[Aufgaben]:
1. Übertrage den Satz „Dafür müsste zunächst der Verwaltungsrechtsweg eröffnet sein.“ aus dem Textauszug ins Englische.
2. Nach welcher Vorschrift kommt laut Textauszug ein Normenkontrollantrag in Betracht?

[Textauszug]:
________

Standardfall: Überprüfung von Bebauungsplan gemäß § 10 BauGB (§ 47 Abs. 1 Nr. 1 Alt. 1 VwGO)

Die Jurafuchs-Methode schichtet ab: Das sind die 4 wichtigsten Rechtsfragen, die es zu diesem Fall zu verstehen gilt

1. In Betracht kommt ein Normenkontrollantrag nach § 47 Abs. 1 VwGO. Dafür müsste zunächst der Verwaltungsrechtsweg eröffnet sein.

Genau, so ist das!

________

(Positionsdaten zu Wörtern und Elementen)
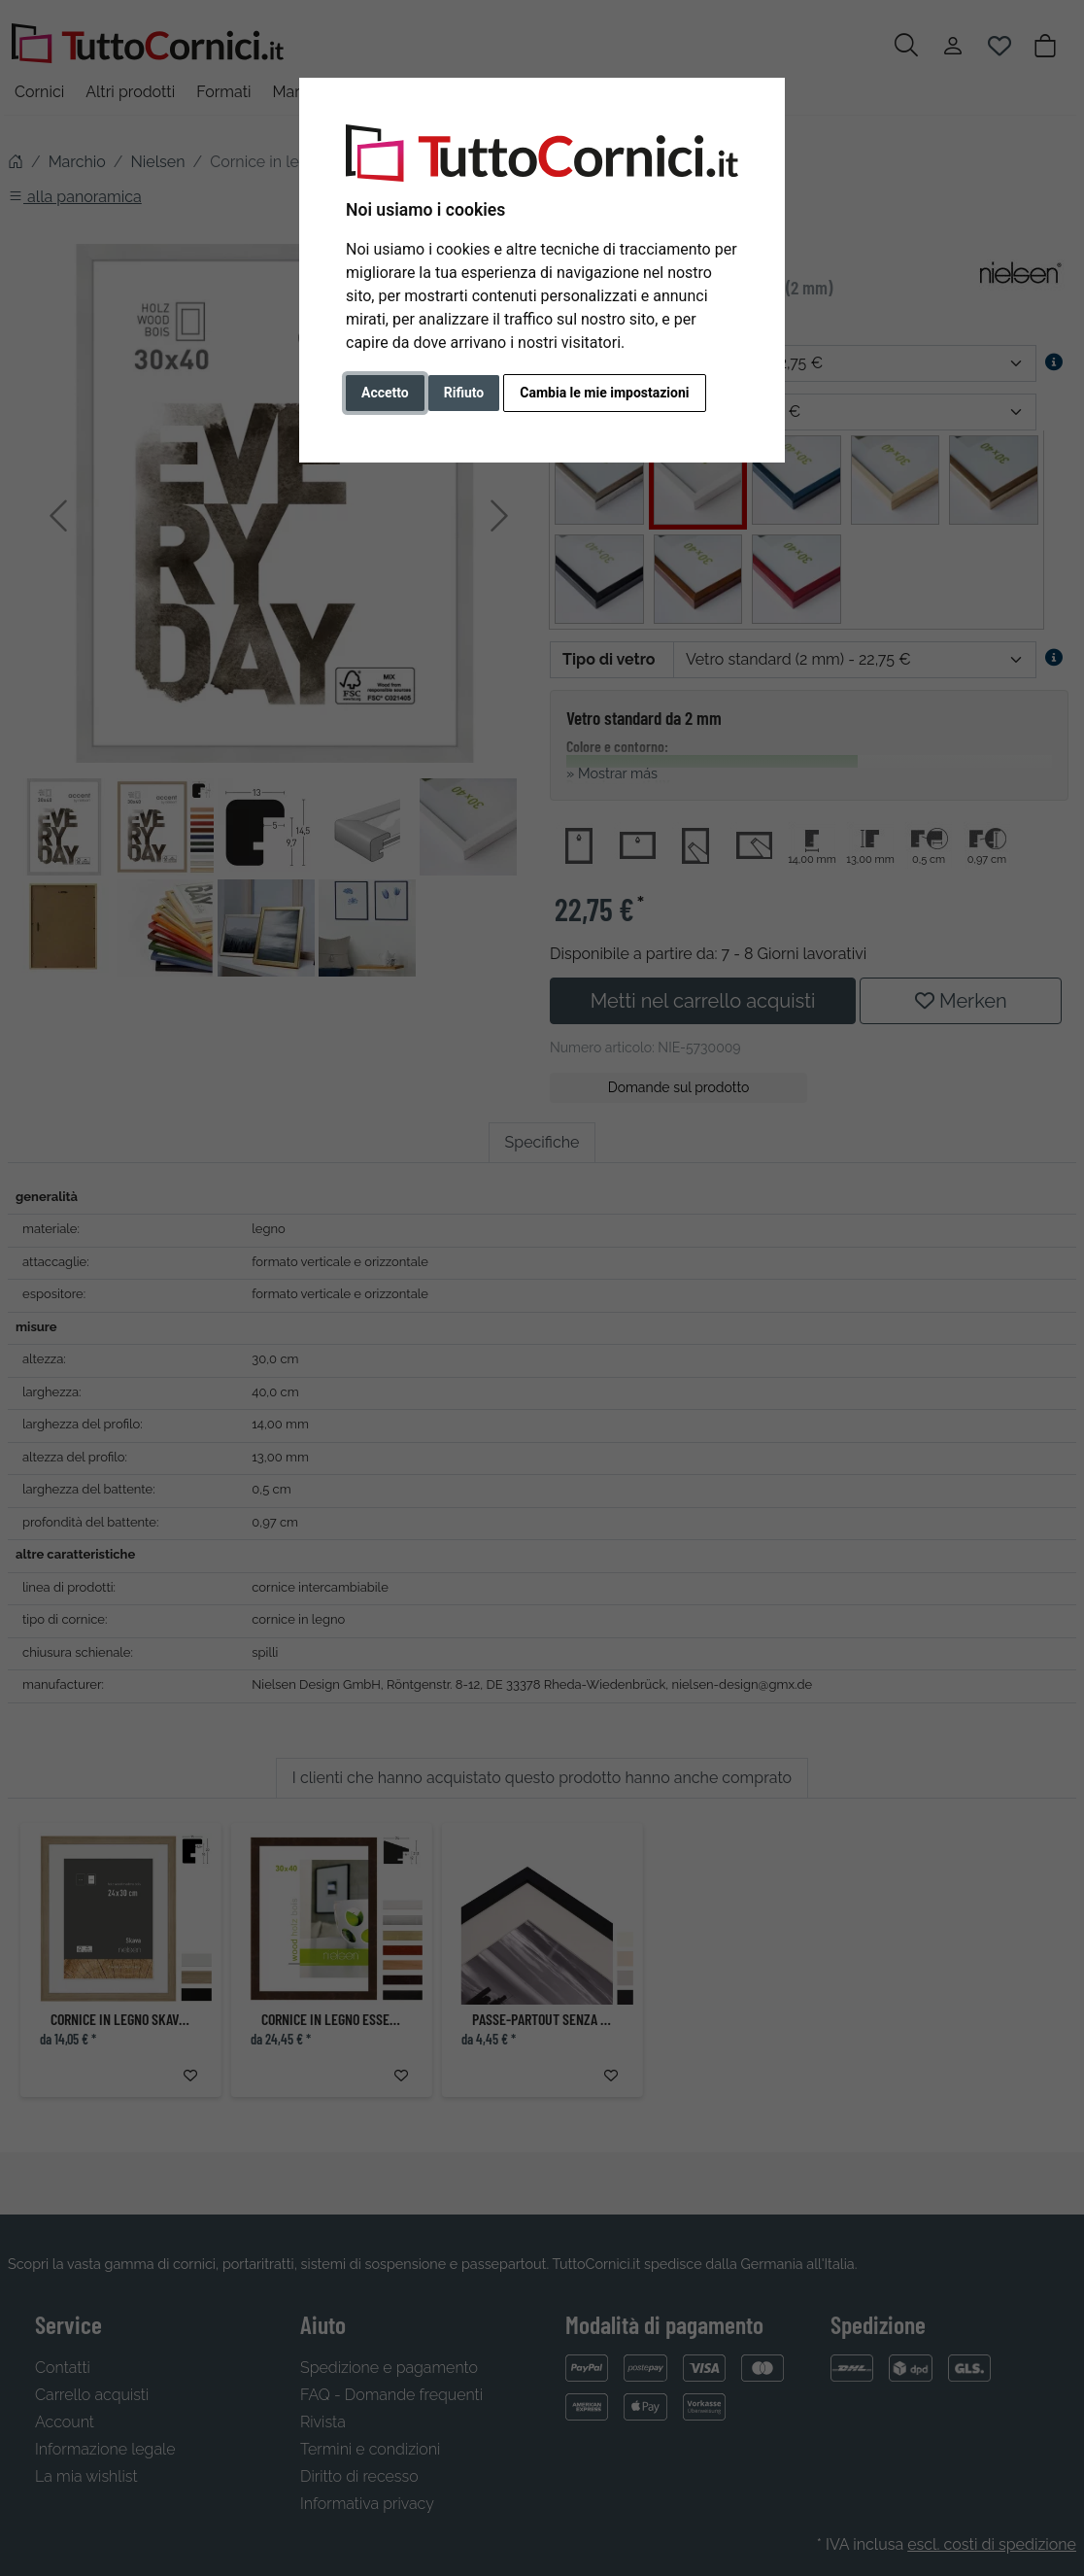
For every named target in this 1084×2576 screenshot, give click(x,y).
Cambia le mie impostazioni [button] (604, 392)
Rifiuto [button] (464, 392)
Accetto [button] (385, 392)
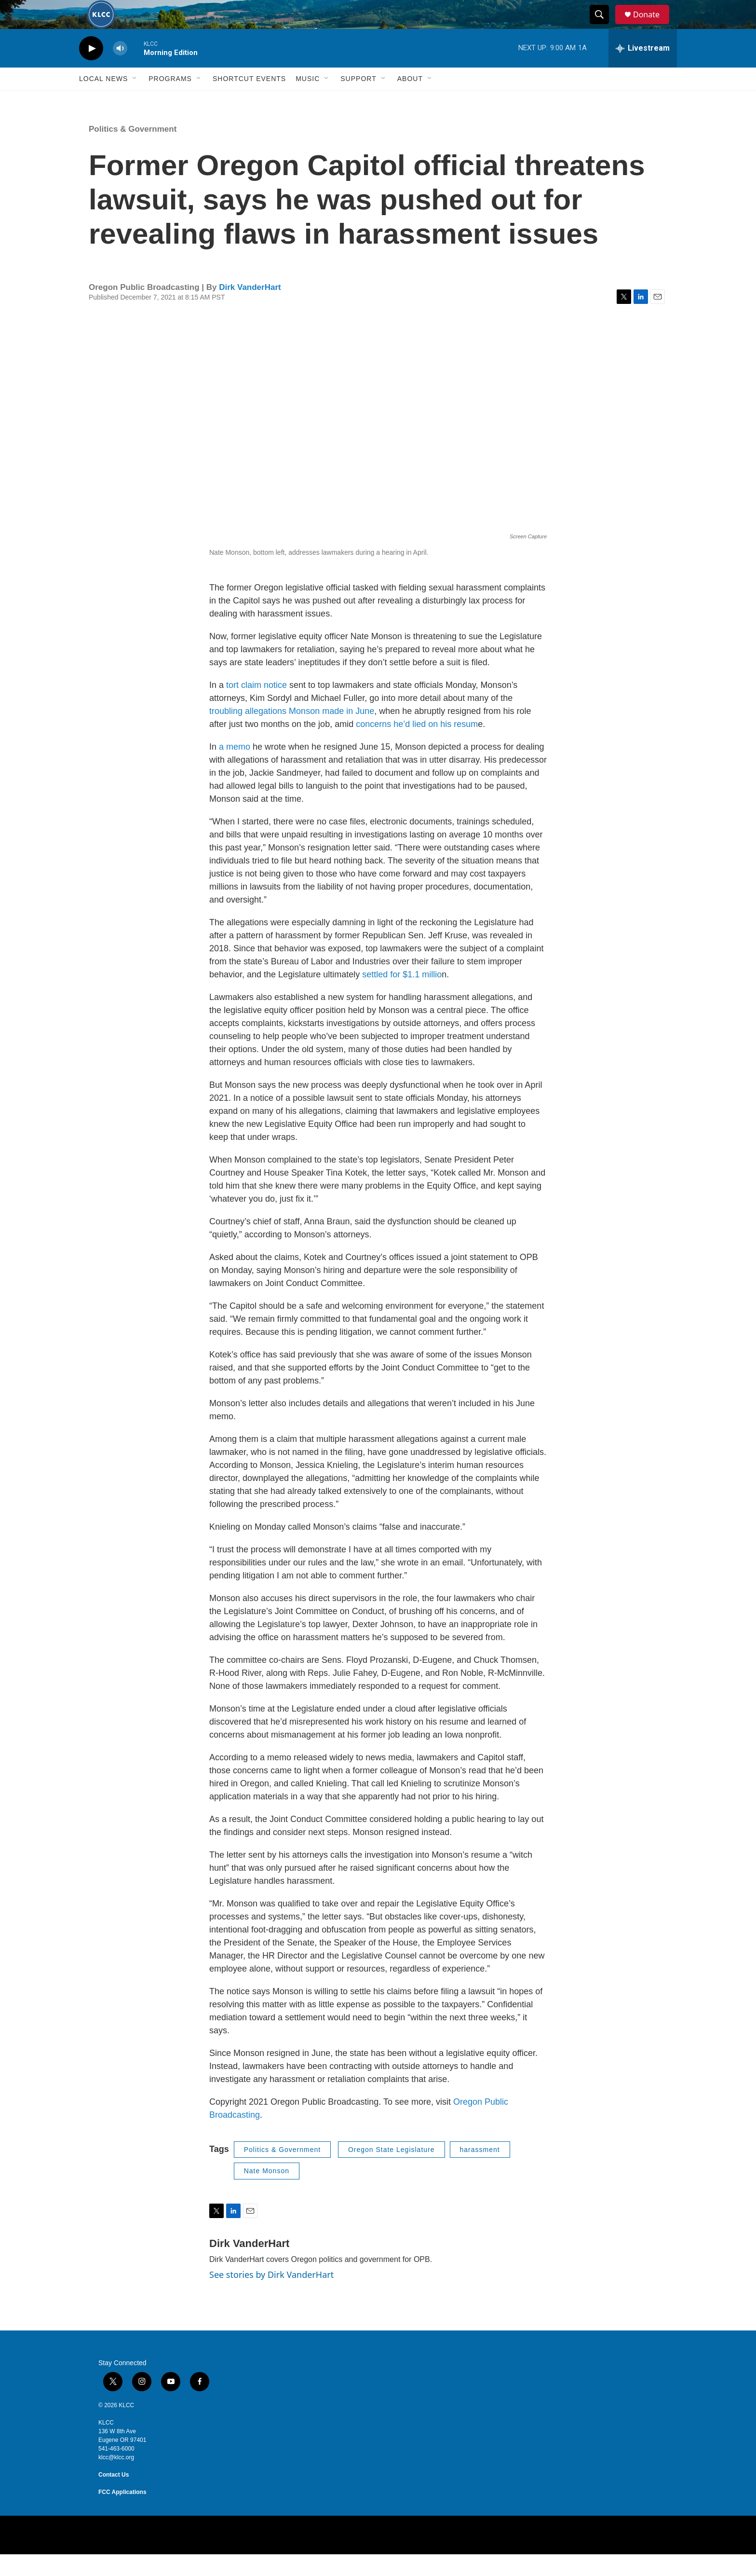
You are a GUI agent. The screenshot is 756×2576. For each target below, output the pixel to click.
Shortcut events (249, 100)
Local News (103, 100)
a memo (234, 768)
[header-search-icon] (603, 25)
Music (308, 100)
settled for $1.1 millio (402, 996)
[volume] (120, 70)
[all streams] (642, 70)
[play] (91, 70)
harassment (480, 2171)
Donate (652, 25)
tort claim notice (256, 707)
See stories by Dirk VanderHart (271, 2296)
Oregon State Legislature (391, 2171)
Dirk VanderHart (250, 309)
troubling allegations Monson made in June (291, 733)
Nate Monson (266, 2192)
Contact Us (113, 2496)
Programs (170, 100)
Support (358, 100)
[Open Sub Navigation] (135, 100)
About (410, 100)
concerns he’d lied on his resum (415, 746)
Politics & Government (132, 150)
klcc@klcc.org (116, 2479)
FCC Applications (122, 2513)
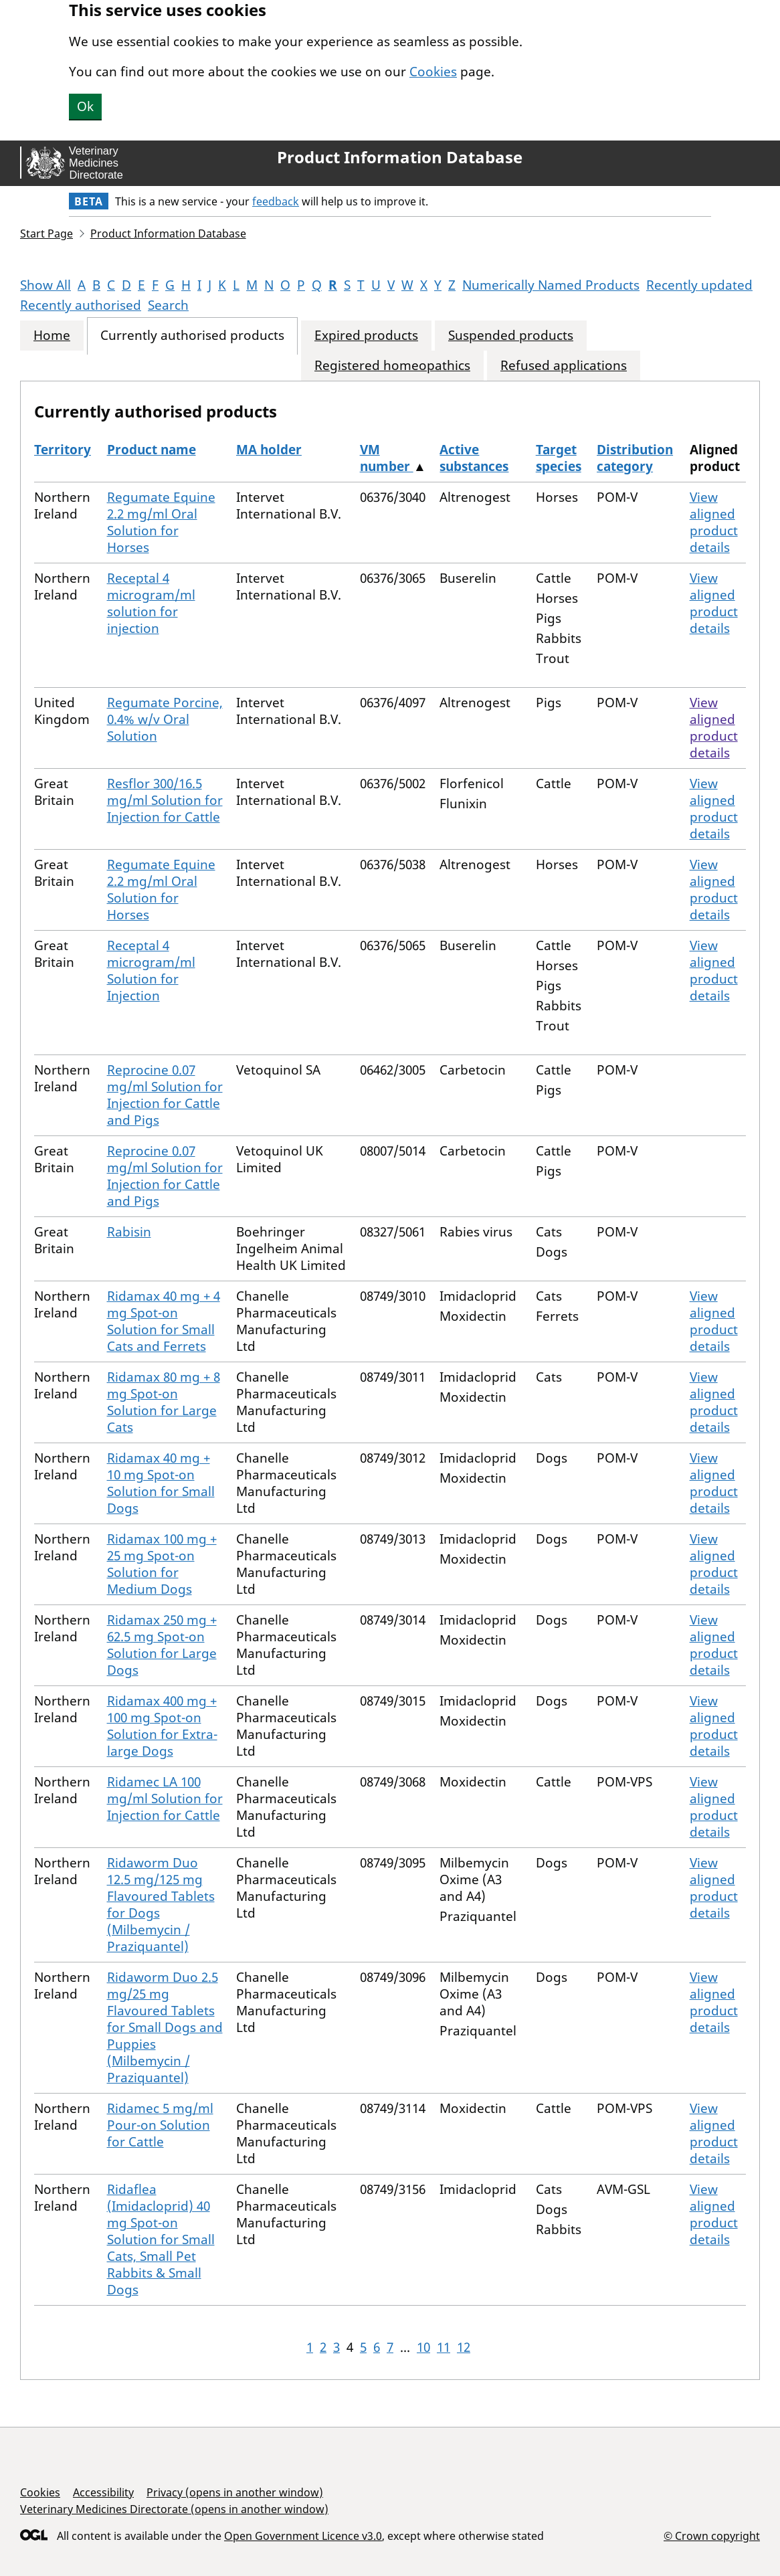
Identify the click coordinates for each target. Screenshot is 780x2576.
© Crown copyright (712, 2535)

________

[Lösungen]:
1. For this, recourse to the administrative courts would first have to be available.

2. Nach § 47 Abs. 1 VwGO.